[Opening Data listing section]

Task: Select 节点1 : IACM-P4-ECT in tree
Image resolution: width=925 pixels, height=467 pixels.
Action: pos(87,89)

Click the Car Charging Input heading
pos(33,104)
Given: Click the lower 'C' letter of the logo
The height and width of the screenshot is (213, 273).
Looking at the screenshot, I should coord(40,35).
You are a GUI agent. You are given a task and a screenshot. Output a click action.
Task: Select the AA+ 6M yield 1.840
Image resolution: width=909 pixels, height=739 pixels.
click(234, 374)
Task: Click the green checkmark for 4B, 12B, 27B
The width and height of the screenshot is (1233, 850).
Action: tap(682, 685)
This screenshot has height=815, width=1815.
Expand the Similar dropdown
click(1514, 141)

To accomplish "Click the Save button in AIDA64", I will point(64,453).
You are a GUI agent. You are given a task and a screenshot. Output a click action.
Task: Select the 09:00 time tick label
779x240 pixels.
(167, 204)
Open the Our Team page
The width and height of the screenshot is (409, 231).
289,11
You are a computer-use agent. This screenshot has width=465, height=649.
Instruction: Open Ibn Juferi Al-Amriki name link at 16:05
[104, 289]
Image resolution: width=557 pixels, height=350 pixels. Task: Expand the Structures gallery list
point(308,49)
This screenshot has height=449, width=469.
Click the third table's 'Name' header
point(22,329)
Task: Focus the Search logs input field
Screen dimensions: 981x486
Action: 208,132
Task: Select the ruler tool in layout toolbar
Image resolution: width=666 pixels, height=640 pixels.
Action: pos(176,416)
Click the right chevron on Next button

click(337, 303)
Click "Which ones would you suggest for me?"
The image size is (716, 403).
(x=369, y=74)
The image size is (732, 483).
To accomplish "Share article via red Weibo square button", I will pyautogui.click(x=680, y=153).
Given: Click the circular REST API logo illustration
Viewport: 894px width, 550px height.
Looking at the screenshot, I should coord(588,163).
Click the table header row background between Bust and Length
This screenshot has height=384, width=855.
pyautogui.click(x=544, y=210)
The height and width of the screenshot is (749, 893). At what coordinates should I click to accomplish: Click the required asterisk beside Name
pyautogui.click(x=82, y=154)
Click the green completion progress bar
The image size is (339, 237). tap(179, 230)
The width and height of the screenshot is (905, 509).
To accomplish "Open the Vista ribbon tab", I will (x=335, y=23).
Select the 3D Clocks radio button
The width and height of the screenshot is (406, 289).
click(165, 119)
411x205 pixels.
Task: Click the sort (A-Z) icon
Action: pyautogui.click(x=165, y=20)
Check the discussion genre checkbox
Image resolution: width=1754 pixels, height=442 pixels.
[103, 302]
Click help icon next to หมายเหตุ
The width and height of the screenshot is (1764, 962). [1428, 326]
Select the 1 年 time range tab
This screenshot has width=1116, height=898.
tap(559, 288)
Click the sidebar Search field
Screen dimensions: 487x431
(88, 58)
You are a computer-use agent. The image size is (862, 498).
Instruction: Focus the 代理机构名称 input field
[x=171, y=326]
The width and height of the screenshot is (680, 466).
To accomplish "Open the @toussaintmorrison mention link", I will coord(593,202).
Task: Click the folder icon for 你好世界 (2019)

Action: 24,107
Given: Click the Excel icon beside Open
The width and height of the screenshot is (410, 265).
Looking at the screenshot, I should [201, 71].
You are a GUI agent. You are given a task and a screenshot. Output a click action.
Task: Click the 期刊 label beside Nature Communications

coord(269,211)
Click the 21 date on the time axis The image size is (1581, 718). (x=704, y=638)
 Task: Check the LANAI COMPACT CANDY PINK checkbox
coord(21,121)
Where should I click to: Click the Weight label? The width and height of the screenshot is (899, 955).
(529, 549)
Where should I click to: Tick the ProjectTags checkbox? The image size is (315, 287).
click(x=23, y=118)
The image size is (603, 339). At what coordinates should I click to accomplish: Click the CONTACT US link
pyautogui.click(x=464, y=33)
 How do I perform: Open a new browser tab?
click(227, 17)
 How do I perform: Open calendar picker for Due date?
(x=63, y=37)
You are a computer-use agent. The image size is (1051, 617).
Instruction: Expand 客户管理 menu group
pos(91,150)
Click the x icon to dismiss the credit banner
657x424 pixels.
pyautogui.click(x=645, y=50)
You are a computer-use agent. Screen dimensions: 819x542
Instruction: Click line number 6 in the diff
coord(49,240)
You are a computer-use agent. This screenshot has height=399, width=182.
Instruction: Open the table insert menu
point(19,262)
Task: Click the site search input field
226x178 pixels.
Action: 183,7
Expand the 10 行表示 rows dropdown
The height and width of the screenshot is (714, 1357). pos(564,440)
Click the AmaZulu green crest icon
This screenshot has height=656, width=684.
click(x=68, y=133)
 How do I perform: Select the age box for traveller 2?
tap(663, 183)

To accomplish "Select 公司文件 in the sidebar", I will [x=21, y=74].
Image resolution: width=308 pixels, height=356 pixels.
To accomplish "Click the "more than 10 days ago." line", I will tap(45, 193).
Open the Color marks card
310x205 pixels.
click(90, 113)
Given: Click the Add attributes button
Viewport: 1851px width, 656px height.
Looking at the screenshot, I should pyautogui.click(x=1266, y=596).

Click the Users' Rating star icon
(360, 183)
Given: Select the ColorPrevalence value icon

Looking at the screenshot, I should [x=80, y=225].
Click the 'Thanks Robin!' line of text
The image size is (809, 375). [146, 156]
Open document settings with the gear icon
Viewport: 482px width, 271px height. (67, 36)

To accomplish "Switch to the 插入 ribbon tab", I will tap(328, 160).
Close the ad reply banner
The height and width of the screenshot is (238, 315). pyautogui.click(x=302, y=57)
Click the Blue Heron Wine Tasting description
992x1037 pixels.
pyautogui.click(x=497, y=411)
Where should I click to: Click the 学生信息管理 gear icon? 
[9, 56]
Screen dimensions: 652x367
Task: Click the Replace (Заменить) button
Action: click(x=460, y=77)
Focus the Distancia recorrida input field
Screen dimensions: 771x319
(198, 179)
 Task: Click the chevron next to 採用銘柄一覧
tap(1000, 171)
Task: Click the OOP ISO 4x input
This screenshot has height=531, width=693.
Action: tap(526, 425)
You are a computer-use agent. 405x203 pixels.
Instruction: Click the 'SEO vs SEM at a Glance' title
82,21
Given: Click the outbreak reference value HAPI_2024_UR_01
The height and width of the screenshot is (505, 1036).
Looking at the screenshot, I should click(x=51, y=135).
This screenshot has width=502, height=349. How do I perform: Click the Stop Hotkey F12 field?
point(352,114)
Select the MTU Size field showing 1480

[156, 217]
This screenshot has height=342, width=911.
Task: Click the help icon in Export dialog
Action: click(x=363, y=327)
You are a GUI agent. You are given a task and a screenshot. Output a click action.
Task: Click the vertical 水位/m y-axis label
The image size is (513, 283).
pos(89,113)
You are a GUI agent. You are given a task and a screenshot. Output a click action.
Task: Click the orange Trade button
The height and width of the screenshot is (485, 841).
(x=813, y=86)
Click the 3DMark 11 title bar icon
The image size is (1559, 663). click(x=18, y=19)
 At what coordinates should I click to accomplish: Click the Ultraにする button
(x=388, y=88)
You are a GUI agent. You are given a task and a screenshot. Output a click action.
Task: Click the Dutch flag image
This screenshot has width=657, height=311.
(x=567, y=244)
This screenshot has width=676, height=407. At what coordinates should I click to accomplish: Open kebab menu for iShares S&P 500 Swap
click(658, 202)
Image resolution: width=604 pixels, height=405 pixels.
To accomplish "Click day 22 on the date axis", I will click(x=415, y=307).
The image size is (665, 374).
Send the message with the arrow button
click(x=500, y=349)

[Closing Data listing section]

:: Problem requirements ::
Return the whole listing, keeping every line exactly as it is.

:: Reply ::
Task: Select 节点1 : IACM-P4-ECT in tree
Image resolution: width=925 pixels, height=467 pixels.
Action: pos(87,89)

Click the Car Charging Input heading
pos(33,104)
Given: Click the lower 'C' letter of the logo
The height and width of the screenshot is (213, 273).
Looking at the screenshot, I should coord(40,35).
You are a GUI agent. You are given a task and a screenshot. Output a click action.
Task: Select the AA+ 6M yield 1.840
Image resolution: width=909 pixels, height=739 pixels.
click(234, 374)
Task: Click the green checkmark for 4B, 12B, 27B
The width and height of the screenshot is (1233, 850).
Action: tap(682, 685)
This screenshot has height=815, width=1815.
Expand the Similar dropdown
click(1514, 141)

To accomplish "Click the Save button in AIDA64", I will point(64,453).
You are a GUI agent. You are given a task and a screenshot. Output a click action.
Task: Select the 09:00 time tick label
779x240 pixels.
(167, 204)
Open the Our Team page
The width and height of the screenshot is (409, 231).
289,11
You are a computer-use agent. This screenshot has width=465, height=649.
Instruction: Open Ibn Juferi Al-Amriki name link at 16:05
[104, 289]
Image resolution: width=557 pixels, height=350 pixels. Task: Expand the Structures gallery list
point(308,49)
This screenshot has height=449, width=469.
Click the third table's 'Name' header
point(22,329)
Task: Focus the Search logs input field
Screen dimensions: 981x486
Action: 208,132
Task: Select the ruler tool in layout toolbar
Image resolution: width=666 pixels, height=640 pixels.
Action: pos(176,416)
Click the right chevron on Next button

click(337, 303)
Click "Which ones would you suggest for me?"
The image size is (716, 403).
(x=369, y=74)
The image size is (732, 483).
To accomplish "Share article via red Weibo square button", I will pyautogui.click(x=680, y=153).
Given: Click the circular REST API logo illustration
Viewport: 894px width, 550px height.
Looking at the screenshot, I should coord(588,163).
Click the table header row background between Bust and Length
This screenshot has height=384, width=855.
pyautogui.click(x=544, y=210)
The height and width of the screenshot is (749, 893). At what coordinates should I click to accomplish: Click the required asterisk beside Name
pyautogui.click(x=82, y=154)
Click the green completion progress bar
The image size is (339, 237). tap(179, 230)
The width and height of the screenshot is (905, 509).
To accomplish "Open the Vista ribbon tab", I will (x=335, y=23).
Select the 3D Clocks radio button
The width and height of the screenshot is (406, 289).
click(165, 119)
411x205 pixels.
Task: Click the sort (A-Z) icon
Action: pyautogui.click(x=165, y=20)
Check the discussion genre checkbox
Image resolution: width=1754 pixels, height=442 pixels.
[103, 302]
Click help icon next to หมายเหตุ
The width and height of the screenshot is (1764, 962). [1428, 326]
Select the 1 年 time range tab
This screenshot has width=1116, height=898.
tap(559, 288)
Click the sidebar Search field
Screen dimensions: 487x431
(88, 58)
You are a computer-use agent. The image size is (862, 498).
Instruction: Focus the 代理机构名称 input field
[x=171, y=326]
The width and height of the screenshot is (680, 466).
To accomplish "Open the @toussaintmorrison mention link", I will coord(593,202).
Task: Click the folder icon for 你好世界 (2019)

Action: 24,107
Given: Click the Excel icon beside Open
The width and height of the screenshot is (410, 265).
Looking at the screenshot, I should [201, 71].
You are a GUI agent. You are given a task and a screenshot. Output a click action.
Task: Click the 期刊 label beside Nature Communications

coord(269,211)
Click the 21 date on the time axis The image size is (1581, 718). (x=704, y=638)
 Task: Check the LANAI COMPACT CANDY PINK checkbox
coord(21,121)
Where should I click to: Click the Weight label? The width and height of the screenshot is (899, 955).
(529, 549)
Where should I click to: Tick the ProjectTags checkbox? The image size is (315, 287).
click(x=23, y=118)
The image size is (603, 339). At what coordinates should I click to accomplish: Click the CONTACT US link
pyautogui.click(x=464, y=33)
 How do I perform: Open a new browser tab?
click(227, 17)
 How do I perform: Open calendar picker for Due date?
(x=63, y=37)
You are a computer-use agent. The image size is (1051, 617).
Instruction: Expand 客户管理 menu group
pos(91,150)
Click the x icon to dismiss the credit banner
657x424 pixels.
pyautogui.click(x=645, y=50)
You are a computer-use agent. Screen dimensions: 819x542
Instruction: Click line number 6 in the diff
coord(49,240)
You are a computer-use agent. This screenshot has height=399, width=182.
Instruction: Open the table insert menu
point(19,262)
Task: Click the site search input field
226x178 pixels.
Action: 183,7
Expand the 10 行表示 rows dropdown
The height and width of the screenshot is (714, 1357). pos(564,440)
Click the AmaZulu green crest icon
This screenshot has height=656, width=684.
click(x=68, y=133)
 How do I perform: Select the age box for traveller 2?
tap(663, 183)

To accomplish "Select 公司文件 in the sidebar", I will [x=21, y=74].
Image resolution: width=308 pixels, height=356 pixels.
To accomplish "Click the "more than 10 days ago." line", I will tap(45, 193).
Open the Color marks card
310x205 pixels.
click(90, 113)
Given: Click the Add attributes button
Viewport: 1851px width, 656px height.
Looking at the screenshot, I should pyautogui.click(x=1266, y=596).

Click the Users' Rating star icon
(360, 183)
Given: Select the ColorPrevalence value icon

Looking at the screenshot, I should [x=80, y=225].
Click the 'Thanks Robin!' line of text
The image size is (809, 375). [146, 156]
Open document settings with the gear icon
Viewport: 482px width, 271px height. (67, 36)

To accomplish "Switch to the 插入 ribbon tab", I will tap(328, 160).
Close the ad reply banner
The height and width of the screenshot is (238, 315). pyautogui.click(x=302, y=57)
Click the Blue Heron Wine Tasting description
992x1037 pixels.
pyautogui.click(x=497, y=411)
Where should I click to: Click the 学生信息管理 gear icon? 
[9, 56]
Screen dimensions: 652x367
Task: Click the Replace (Заменить) button
Action: click(x=460, y=77)
Focus the Distancia recorrida input field
Screen dimensions: 771x319
(198, 179)
 Task: Click the chevron next to 採用銘柄一覧
tap(1000, 171)
Task: Click the OOP ISO 4x input
This screenshot has height=531, width=693.
Action: tap(526, 425)
You are a computer-use agent. 405x203 pixels.
Instruction: Click the 'SEO vs SEM at a Glance' title
82,21
Given: Click the outbreak reference value HAPI_2024_UR_01
The height and width of the screenshot is (505, 1036).
Looking at the screenshot, I should click(x=51, y=135).
This screenshot has width=502, height=349. How do I perform: Click the Stop Hotkey F12 field?
point(352,114)
Select the MTU Size field showing 1480

[156, 217]
This screenshot has height=342, width=911.
Task: Click the help icon in Export dialog
Action: click(x=363, y=327)
You are a GUI agent. You are given a task and a screenshot. Output a click action.
Task: Click the vertical 水位/m y-axis label
The image size is (513, 283).
pos(89,113)
You are a GUI agent. You are given a task and a screenshot. Output a click action.
Task: Click the orange Trade button
The height and width of the screenshot is (485, 841).
(x=813, y=86)
Click the 3DMark 11 title bar icon
The image size is (1559, 663). click(x=18, y=19)
 At what coordinates should I click to accomplish: Click the Ultraにする button
(x=388, y=88)
You are a GUI agent. You are given a task and a screenshot. Output a click action.
Task: Click the Dutch flag image
This screenshot has width=657, height=311.
(x=567, y=244)
This screenshot has width=676, height=407. At what coordinates should I click to accomplish: Open kebab menu for iShares S&P 500 Swap
click(658, 202)
Image resolution: width=604 pixels, height=405 pixels.
To accomplish "Click day 22 on the date axis", I will click(x=415, y=307).
The image size is (665, 374).
Send the message with the arrow button
click(x=500, y=349)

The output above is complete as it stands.